• [WHAT THIS TASK INVOLVES]: Leaving out all pictures, return exactly the lines from the one that contains "Instruction: Click the" through the end of the data below.

◇ ◇ ◇ ◇ ◇

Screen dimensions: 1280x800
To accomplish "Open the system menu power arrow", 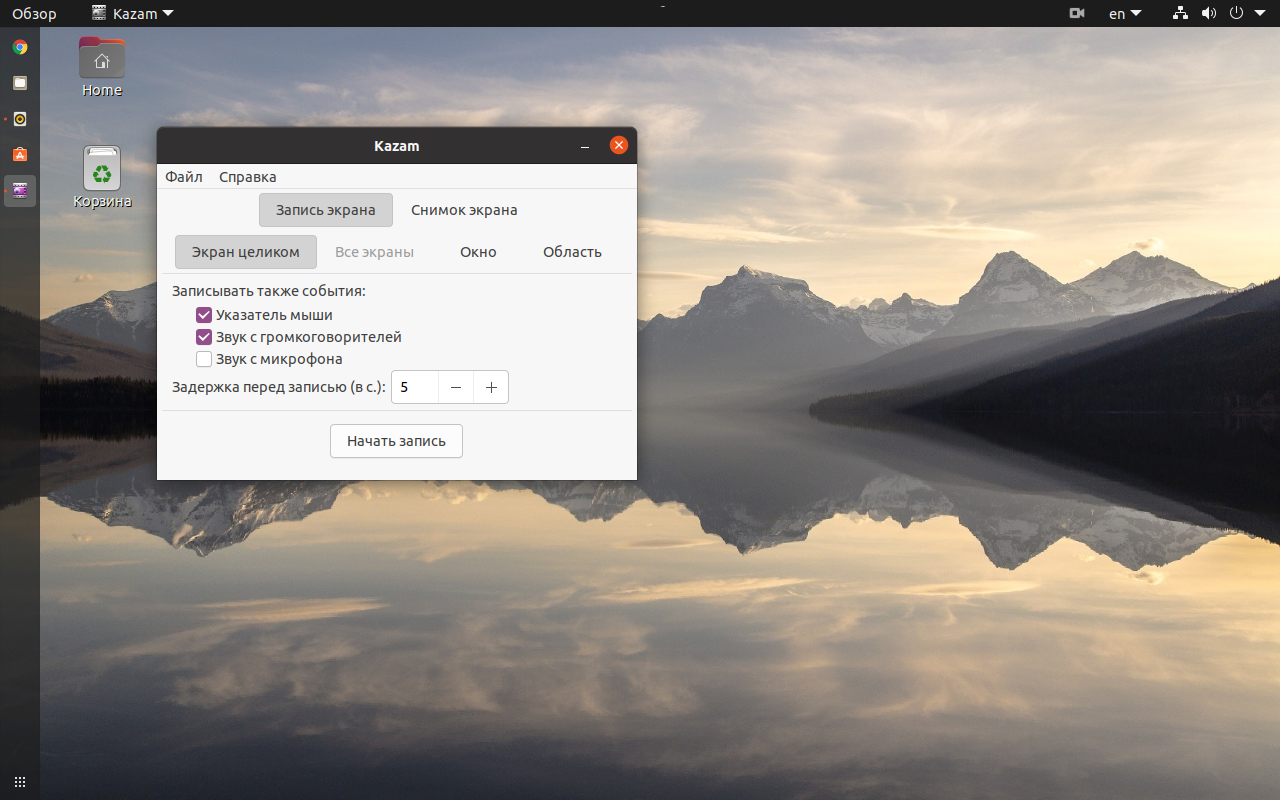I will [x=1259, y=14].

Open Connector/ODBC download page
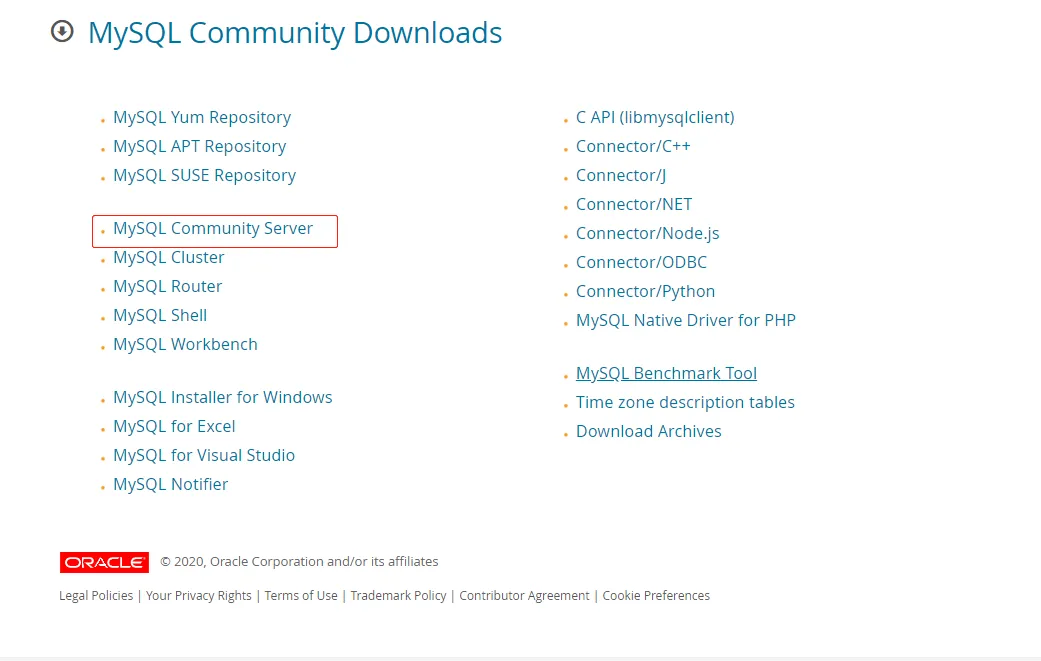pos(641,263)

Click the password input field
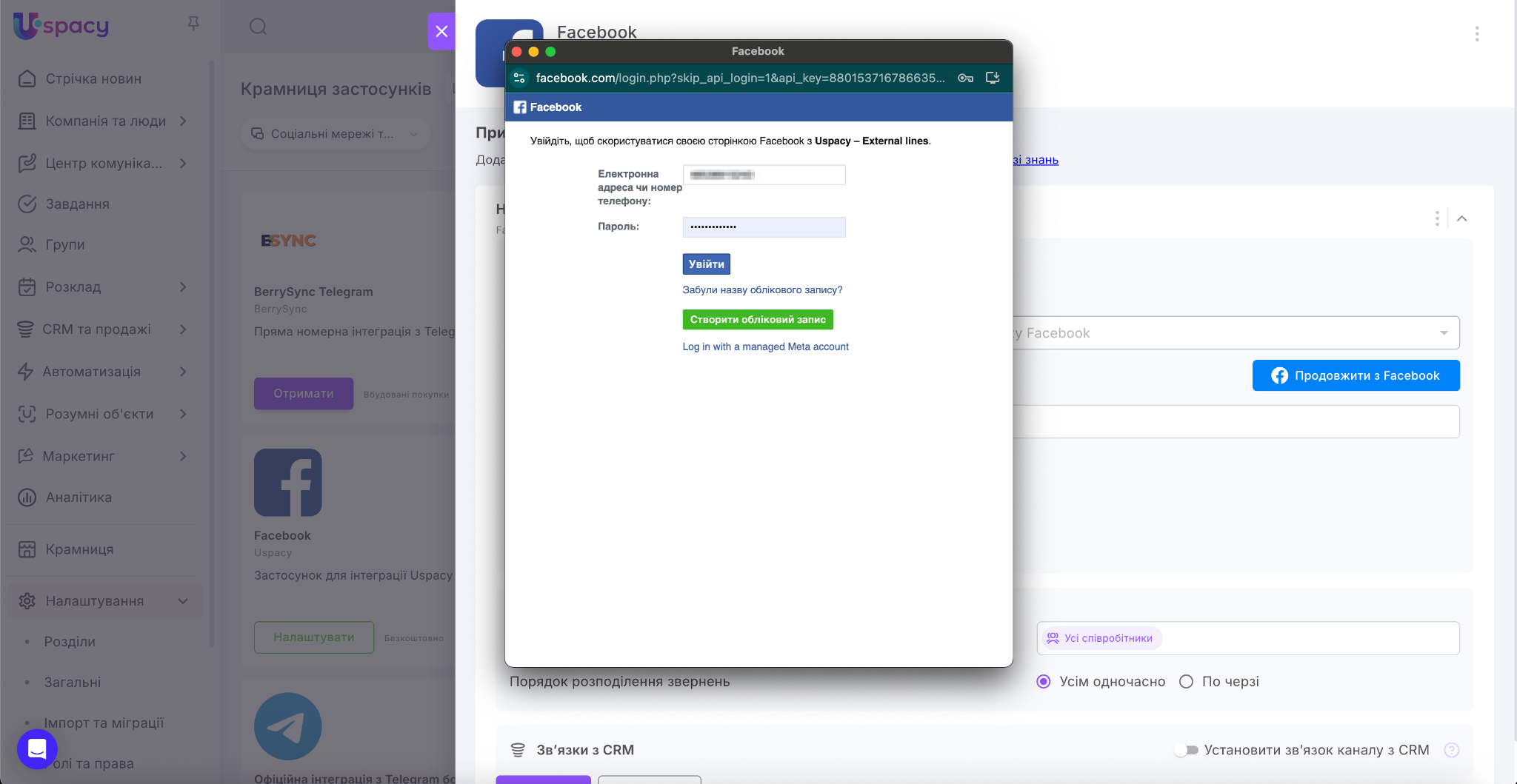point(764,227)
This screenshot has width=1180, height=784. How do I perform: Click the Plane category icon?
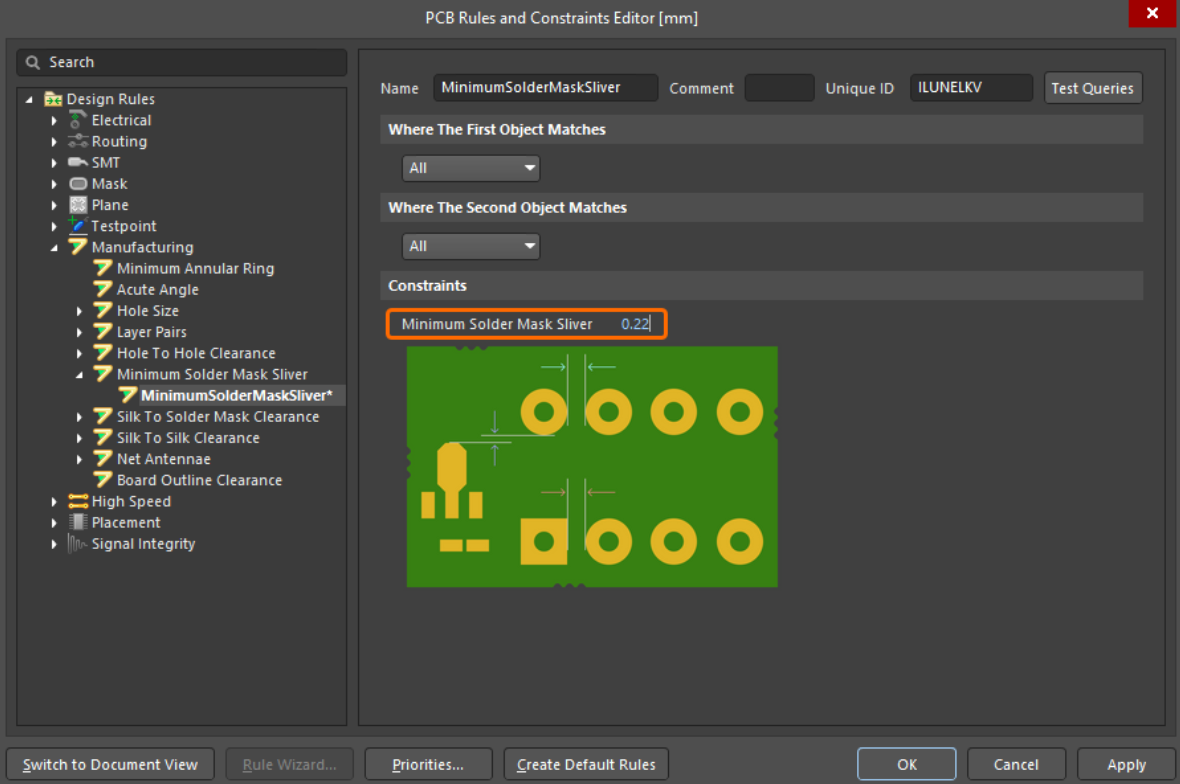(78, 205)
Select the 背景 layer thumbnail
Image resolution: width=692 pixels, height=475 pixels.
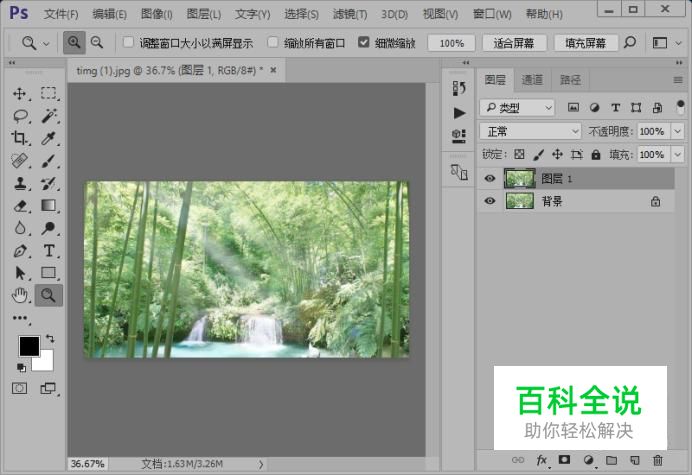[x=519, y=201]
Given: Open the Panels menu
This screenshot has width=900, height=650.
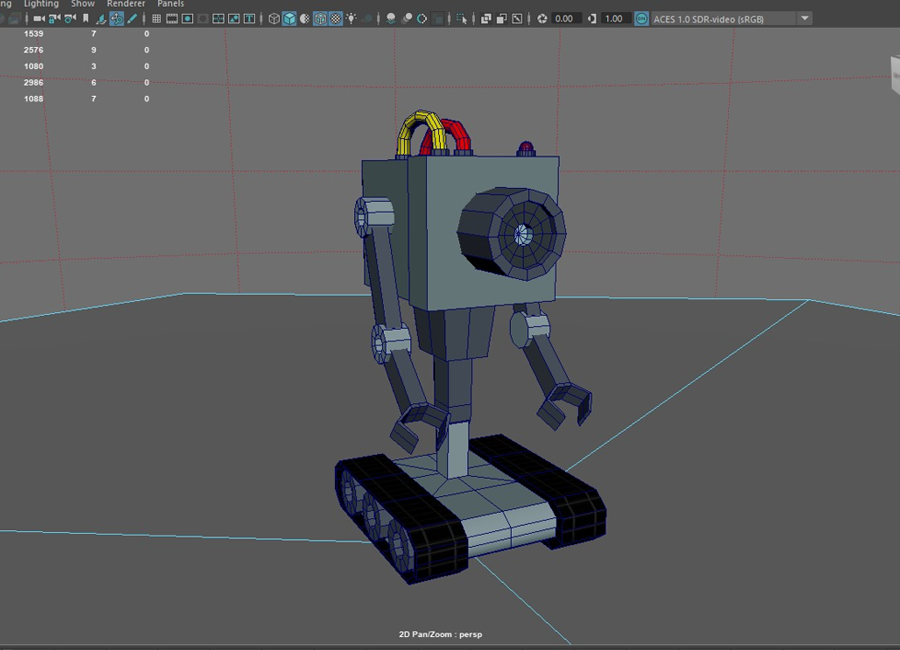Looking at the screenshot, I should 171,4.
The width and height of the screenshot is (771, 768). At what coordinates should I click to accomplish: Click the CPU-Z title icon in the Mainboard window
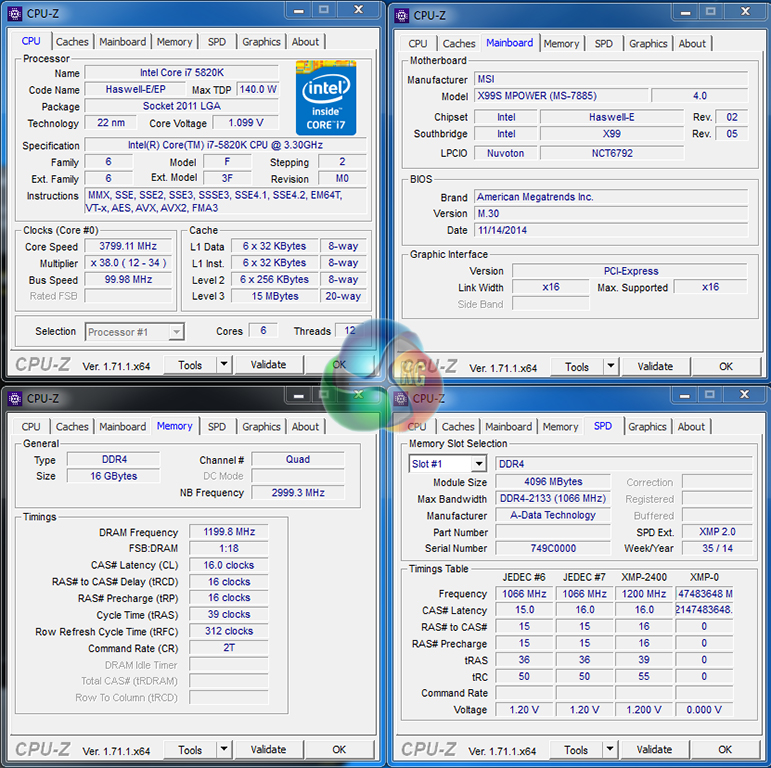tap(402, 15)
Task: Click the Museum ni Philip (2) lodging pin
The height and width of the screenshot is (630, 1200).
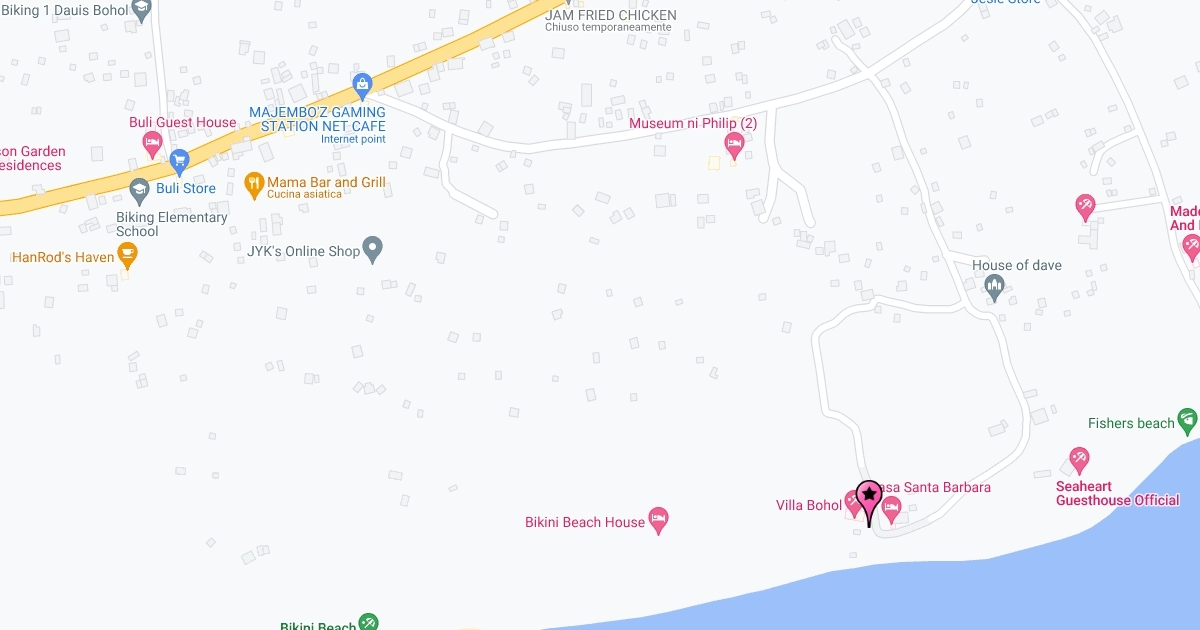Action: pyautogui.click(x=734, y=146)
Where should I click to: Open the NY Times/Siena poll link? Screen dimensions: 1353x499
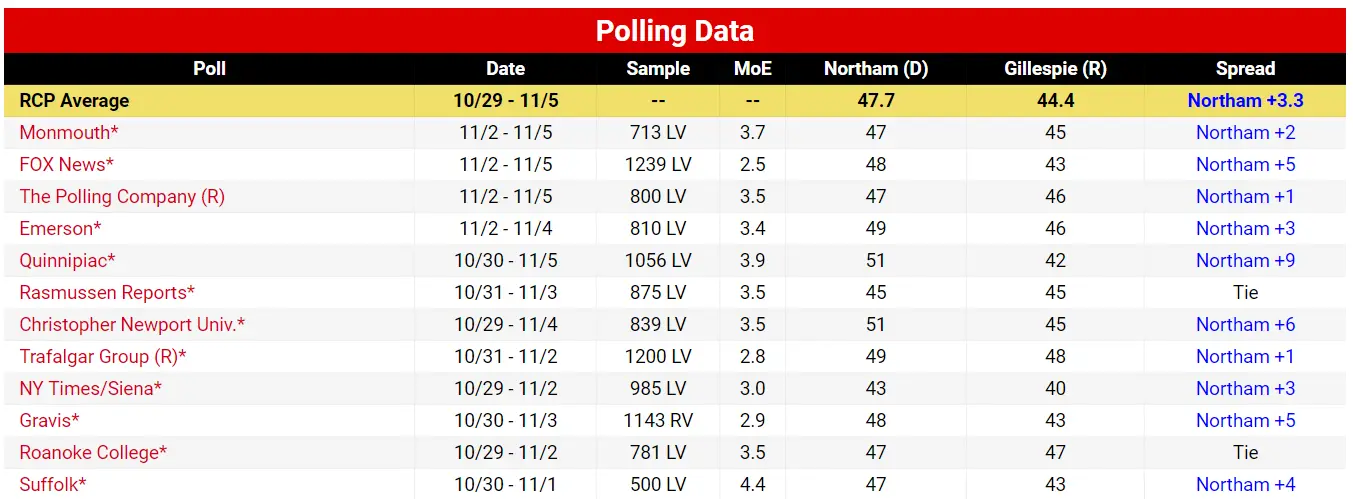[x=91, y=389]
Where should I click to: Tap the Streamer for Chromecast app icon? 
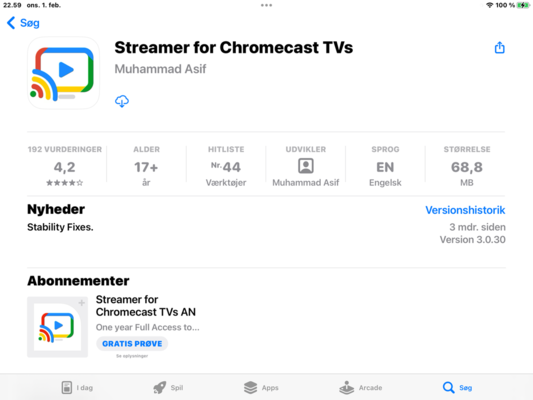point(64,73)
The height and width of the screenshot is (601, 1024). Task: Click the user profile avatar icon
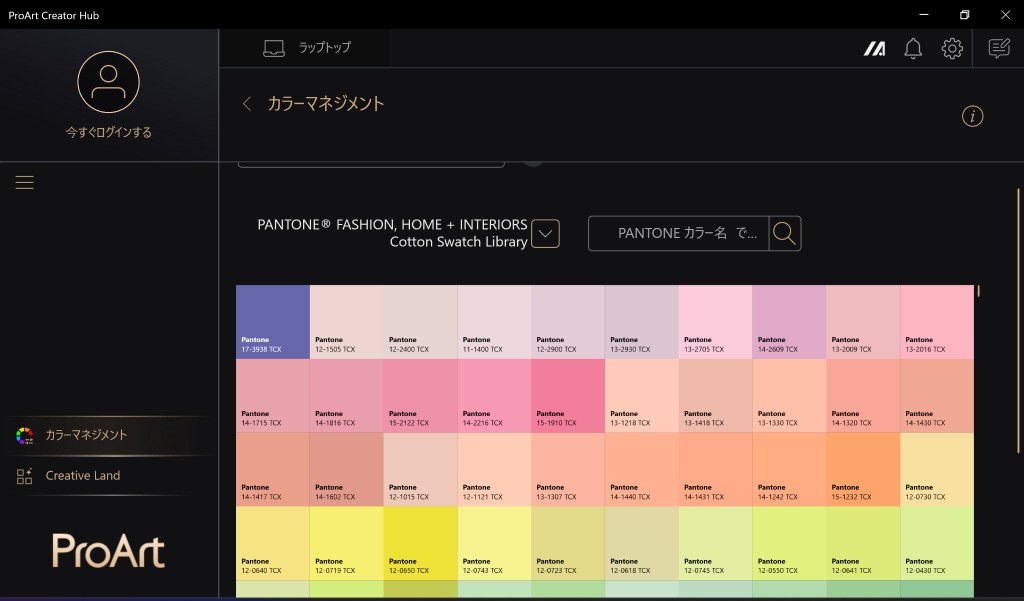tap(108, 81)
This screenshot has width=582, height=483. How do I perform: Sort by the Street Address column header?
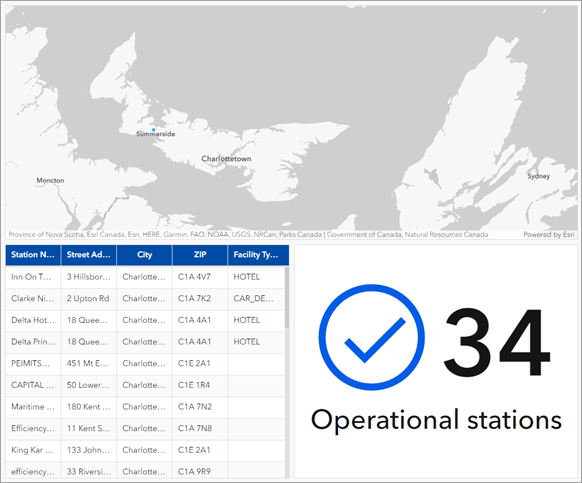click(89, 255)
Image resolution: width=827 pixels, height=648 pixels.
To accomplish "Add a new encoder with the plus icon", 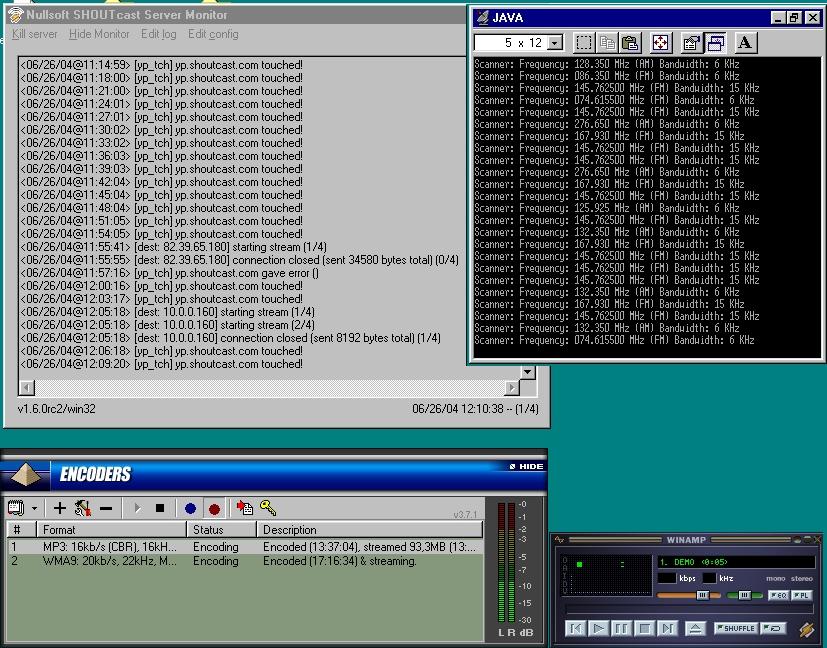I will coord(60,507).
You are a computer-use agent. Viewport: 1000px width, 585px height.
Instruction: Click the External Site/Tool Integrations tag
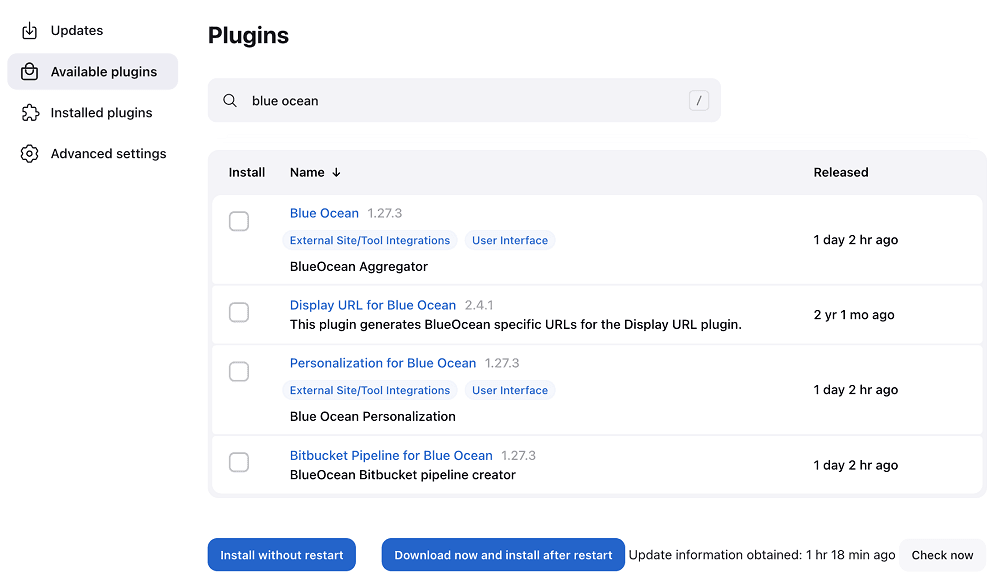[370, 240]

◇ ◇ ◇ ◇ ◇

• [REPLY TO THE EXERCISE]:
Instruction: Click the External Site/Tool Integrations tag
[370, 240]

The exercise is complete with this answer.